A OMS esperava equilibrar seus cortes no orçamento reforçando a capacidade dos países de responder a ameaças na saúde por conta própria. Ela divulgou novas normas para ajudar a conter os surtos. Mas até 2012, apenas 20 por cento dos países haviam adotado todas elas. Na África, menos de um terço das nações tinham programas para detectar e controlar doenças infecciosas.

"Nunca houve recursos para colocar as coisas no lugar em muitas partes do mundo", disse o Dr. Scott F. Dowell, ex-funcionário do Centro de Controle de Doenças e Prevenção dos Estados Unidos.

O vírus Ebola aproveitou-se desses países mal preparados e dos problemas da OMS.

Dada a fraqueza na vigilância, o surto não foi identificado até março, na Guiné, aproximadamente três meses depois que um camponês contraiu o vírus.
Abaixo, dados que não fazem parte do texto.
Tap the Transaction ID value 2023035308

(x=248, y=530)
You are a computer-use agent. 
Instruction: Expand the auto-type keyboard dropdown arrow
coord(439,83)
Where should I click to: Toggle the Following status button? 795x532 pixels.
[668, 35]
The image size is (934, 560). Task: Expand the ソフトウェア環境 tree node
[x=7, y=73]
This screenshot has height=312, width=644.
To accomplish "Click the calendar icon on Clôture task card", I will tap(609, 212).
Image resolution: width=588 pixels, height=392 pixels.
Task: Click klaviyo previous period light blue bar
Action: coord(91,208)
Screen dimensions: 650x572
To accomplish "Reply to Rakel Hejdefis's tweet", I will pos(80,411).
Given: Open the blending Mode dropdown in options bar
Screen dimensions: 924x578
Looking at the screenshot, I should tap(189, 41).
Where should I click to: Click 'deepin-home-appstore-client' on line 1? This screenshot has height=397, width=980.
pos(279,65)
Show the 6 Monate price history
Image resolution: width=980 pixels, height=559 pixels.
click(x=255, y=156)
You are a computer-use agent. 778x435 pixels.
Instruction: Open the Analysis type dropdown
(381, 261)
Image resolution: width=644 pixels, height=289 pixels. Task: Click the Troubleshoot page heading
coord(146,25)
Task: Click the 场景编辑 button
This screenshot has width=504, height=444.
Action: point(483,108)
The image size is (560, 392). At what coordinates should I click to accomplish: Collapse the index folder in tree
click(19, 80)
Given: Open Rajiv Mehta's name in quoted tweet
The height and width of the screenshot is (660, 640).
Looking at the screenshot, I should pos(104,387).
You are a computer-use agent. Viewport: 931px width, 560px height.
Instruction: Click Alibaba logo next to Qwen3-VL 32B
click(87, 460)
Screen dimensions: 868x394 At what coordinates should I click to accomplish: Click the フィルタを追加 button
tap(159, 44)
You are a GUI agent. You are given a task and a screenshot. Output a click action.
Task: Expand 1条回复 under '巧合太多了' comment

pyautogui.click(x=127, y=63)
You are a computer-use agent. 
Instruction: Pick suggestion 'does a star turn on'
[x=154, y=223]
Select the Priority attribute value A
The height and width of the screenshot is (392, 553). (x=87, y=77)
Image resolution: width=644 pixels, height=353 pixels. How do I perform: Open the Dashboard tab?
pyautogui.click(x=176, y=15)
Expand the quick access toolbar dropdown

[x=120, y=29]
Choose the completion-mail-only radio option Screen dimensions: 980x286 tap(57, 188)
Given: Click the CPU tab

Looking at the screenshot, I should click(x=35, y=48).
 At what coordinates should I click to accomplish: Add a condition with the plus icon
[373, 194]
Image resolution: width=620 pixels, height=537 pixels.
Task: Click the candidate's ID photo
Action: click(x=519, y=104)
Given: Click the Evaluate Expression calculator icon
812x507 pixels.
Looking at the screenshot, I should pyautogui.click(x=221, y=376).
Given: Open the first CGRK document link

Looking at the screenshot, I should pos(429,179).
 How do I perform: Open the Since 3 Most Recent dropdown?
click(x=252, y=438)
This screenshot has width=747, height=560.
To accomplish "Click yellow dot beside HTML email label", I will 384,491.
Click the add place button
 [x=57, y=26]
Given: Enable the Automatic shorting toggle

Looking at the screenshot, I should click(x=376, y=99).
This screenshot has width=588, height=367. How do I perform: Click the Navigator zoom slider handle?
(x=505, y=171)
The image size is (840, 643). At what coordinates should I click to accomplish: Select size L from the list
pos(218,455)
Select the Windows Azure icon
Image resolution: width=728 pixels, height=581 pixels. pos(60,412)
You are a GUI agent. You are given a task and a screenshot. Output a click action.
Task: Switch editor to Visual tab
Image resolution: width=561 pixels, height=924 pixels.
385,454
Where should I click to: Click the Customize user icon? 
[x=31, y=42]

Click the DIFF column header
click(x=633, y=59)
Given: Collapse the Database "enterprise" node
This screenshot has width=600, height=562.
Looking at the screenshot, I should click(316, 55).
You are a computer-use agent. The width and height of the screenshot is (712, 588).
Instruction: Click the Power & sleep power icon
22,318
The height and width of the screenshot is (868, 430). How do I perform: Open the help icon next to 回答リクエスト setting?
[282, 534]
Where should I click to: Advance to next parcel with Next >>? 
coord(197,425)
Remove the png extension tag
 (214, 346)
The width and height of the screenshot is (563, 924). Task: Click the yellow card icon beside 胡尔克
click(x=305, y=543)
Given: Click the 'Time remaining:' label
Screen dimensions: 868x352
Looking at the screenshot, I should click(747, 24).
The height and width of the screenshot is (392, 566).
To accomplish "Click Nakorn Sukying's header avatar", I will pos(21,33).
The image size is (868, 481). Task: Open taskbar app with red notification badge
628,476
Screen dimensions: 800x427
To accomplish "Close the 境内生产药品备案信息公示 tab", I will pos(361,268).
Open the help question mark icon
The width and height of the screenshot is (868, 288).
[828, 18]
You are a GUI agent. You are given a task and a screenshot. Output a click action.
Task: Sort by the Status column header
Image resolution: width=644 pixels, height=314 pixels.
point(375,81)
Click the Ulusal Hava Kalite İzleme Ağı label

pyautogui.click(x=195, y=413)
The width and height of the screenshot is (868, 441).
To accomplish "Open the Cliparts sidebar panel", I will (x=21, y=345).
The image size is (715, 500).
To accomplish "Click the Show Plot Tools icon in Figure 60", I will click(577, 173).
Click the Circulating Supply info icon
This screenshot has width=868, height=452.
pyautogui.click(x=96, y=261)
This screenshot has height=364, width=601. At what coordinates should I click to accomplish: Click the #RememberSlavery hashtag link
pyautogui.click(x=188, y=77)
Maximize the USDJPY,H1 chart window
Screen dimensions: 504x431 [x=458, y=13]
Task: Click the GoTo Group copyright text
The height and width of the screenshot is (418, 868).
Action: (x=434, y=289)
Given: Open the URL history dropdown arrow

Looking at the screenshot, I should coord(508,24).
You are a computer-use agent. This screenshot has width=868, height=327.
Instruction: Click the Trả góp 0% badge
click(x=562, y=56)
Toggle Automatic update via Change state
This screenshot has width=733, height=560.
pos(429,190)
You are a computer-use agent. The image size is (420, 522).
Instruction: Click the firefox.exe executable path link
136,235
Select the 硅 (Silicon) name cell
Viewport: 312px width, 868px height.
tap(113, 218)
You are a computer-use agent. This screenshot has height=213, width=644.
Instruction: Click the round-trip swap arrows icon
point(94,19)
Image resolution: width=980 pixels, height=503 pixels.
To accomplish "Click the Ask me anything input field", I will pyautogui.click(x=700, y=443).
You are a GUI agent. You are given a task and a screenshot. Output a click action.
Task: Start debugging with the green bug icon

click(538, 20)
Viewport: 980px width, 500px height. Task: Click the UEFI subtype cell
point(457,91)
O atraso permitiu o surgimento de dezenas de casos pelas aldeias e em Conacri, a capital com mais de 1,5 milhão de habitantes.

Os hospitais não tinham os fundamentos básicos do controle de infecção como água encanada e trajes de proteção. Muitos médicos e enfermeiros foram contaminados por seus pacientes, passaram o vírus para outras pessoas e morreram. A vulnerabilidade e o colapso das instalações médicas revelaram o quanto precisa ser feito para se atingir a principal meta da OMS — a garantia de cuidados de saúde básicos em escala global.

"Este tipo de surto não teria se desenvolvido em uma área com melhor sistema de saúde", disse o Dr. Keiji Fukuda, diretor-assistente da OMS.

Nas semanas cruciais após a descoberta, houve reuniões diárias entre autoridades nacionais e enviados estrangeiros no escritório da OMS em Conacri. Mas a ausência de uma liderança forte foi sentida, disseram os participantes.

"Não há ninguém para assumir a responsabilidade, absolutamente ninguém," disse Marc Poncin, da Médicos sem Fronteiras em Conacri.

O controle de surtos de Ebola anteriores exigiu um acompanhamento meticuloso. Dessa vez, o número de pacientes seguidos foi desastrosamente baixo. A doença se espalhava silenciosamente.

A pergunta agora, dizem os especialistas, é se a OMS — com muito know-how técnico, mas sem logística — pode ajudar a conduzir o mundo na eliminação de uma das mais desafiadoras crises de saúde da história recente. Ela precisa de US$ 490 milhões vindos de doações, além de milhares de trabalhadores de saúde locais e estrangeiros para conter a epidemia. Porém, poucas equipes médicas estrangeiras colaboraram até o momento.

"Agora, a comunidade internacional precisa tomar uma atitude", disse o Dr. Francis C. Kasolo, diretor da OMS na África. "Caso contrário, a história vai nos condenar".